Pandu juga menyinggung pentingnya edukasi asupan gula secara masif pada publik, hingga batasan iklan minuman berpemanis di kategori usia anak.
"Comprehensive action plan pengendalian konsumsi gula dengan kebijakan cukai minuman mengandung gula, pemanis dan restriksi pemasaran pada anak, dan edukasi nutrisi pada publik," sebutnya.
Ia juga mengingatkan sederet risiko yang mengintai akibat berlebihan mengonsumsi gula. "Bisa kena penyakit yang sulit sembuh dan berakhir kematian," sambung Pandu.
"Konsumsi makanan dan minuman yang mengandung gula tinggi bisa merusak organ-organ tubuh kita," pesan dia.

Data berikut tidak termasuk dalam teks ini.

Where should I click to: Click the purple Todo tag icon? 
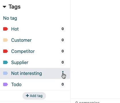[x=5, y=84]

Hingga kini, belum ada keterangan resmi dari pihak Es Teh Indonesia, tetapi dalam akun Twitter @esteh_indonesia, merespons protes kandungan gula dalam produknya, perusahaan menegaskan akan melakukan perbaikan terkait takaran gula.
"Yang kami prioritaskan adalah kritik, saran, dan masukan mengenai produk. Itu sudah kami teruskan kepada tim terkait kami agar ke depannya lebih baik lagi perihal takaran sugar," jelas @esteh_indonesia.